AVC: You mentioned earlier that as a young man it was difficult to find people who enjoyed King Kong as much as you did. Not too much later, though, you made lifelong friends of science-fiction writer Ray Bradbury and Famous Monsters Of Filmland fanzine editor Forrest Ackerman.

RH: That was through Kong as well, indirectly.

AVC: How did you meet?

RH: Through the [Los Angeles] Science Fiction Society that was going in those days. I went to a little fleapit to see a reissue of Kong for 10 cents, I think they charged. [Laughs.] And they had these beautiful 11x14 stills of Kong that I hadn't seen since Grauman's Chinese, when they had them in the foyer. I asked if I could borrow them because they were an inspiration to me, and the manager said that they didn't belong to him, that he borrowed them from Forrest Ackerman. So he gave me his number, and I called him up, and Forry gallantly loaned me the stills, and I copied them. Then he invited me to the Science Fiction Society, which held meetings every Thursday in the Brown Room, in Clifton's Cafeteria.

AVC: You worked with Ray Bradbury on one of your first films, The Beast From 20,000 Fathoms. How do you think your friendship influenced your career?

RH: Well, we were all interested in science fiction, the unusual. [The Society] had a rocket scientist, and Ray was only a struggling writer selling newspapers on the street corner. [Laughs.] He was very enthused, and [although] he was getting a lot of rejection slips, finally he hit the big time. He was very persistent. We had a lot in common; he loved dinosaurs and I loved dinosaurs, and Ray and Forry and I would sometimes go way out to Eagle Rock and Pasadena just to see a replay of Last Days Of Pompeii, which was a [Merian] Cooper picture, and She, and King Kong, and Son Of Kong. That was way back in '38, before the war. We've been friends ever since. I seldom see him today, because I live in England. Whenever I go to America, we always get together for dinner. I explain all this a lot in my DVD called The Early Years Collection. [That also has] all my fairy tales as well as my early experiments that I made before the war.

AVC: You were raised in Los Angeles?

RH: Yes, I was.

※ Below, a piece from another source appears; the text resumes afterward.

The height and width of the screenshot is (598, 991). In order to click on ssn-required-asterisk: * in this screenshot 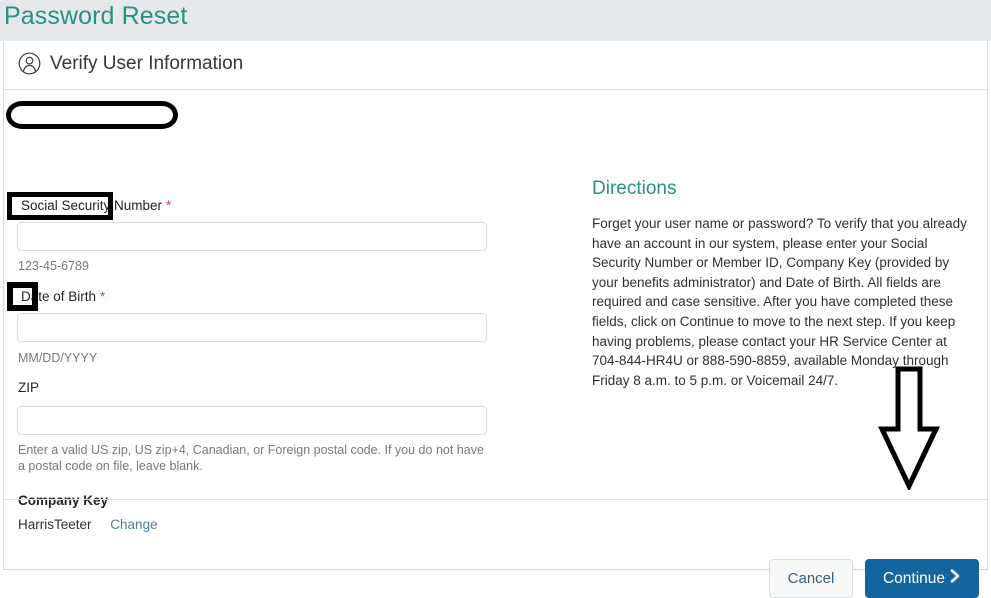, I will do `click(168, 206)`.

I spent half of my life there and half here in England.

AVC: As a filmmaker, what were the advantages of being in England, rather than staying closer to Hollywood?

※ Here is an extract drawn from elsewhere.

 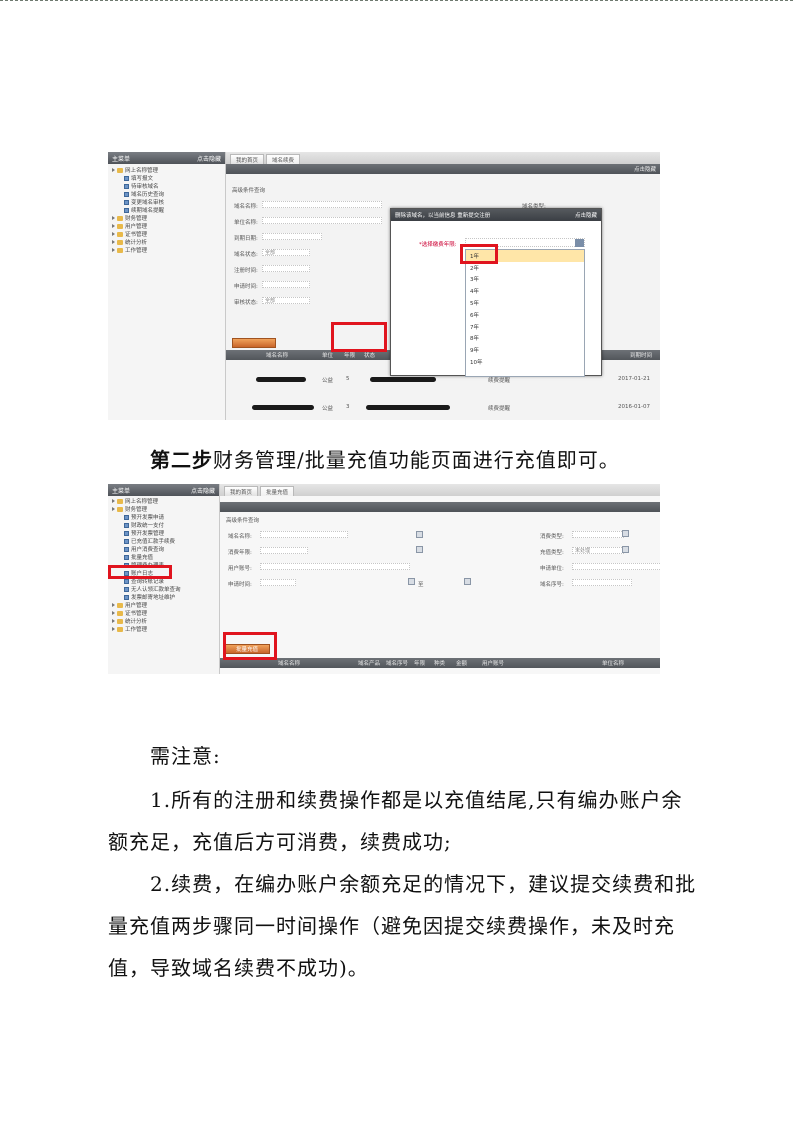 I want to click on consume-type-input, so click(x=598, y=534).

RH: Well, when we were making a film called The 3 Worlds Of Gulliver, we had [to create the effect of] big people and little people [in the same shot]. We couldn't use rear projection, which dominated the film business for special effects in America, and the Rank Laboratory in England had a marvelous system [called a] traveling matte, which is a way of putting two pieces of film together without them being noticeably different. So we wanted to come over essentially to use that particular process of the Rank Laboratory.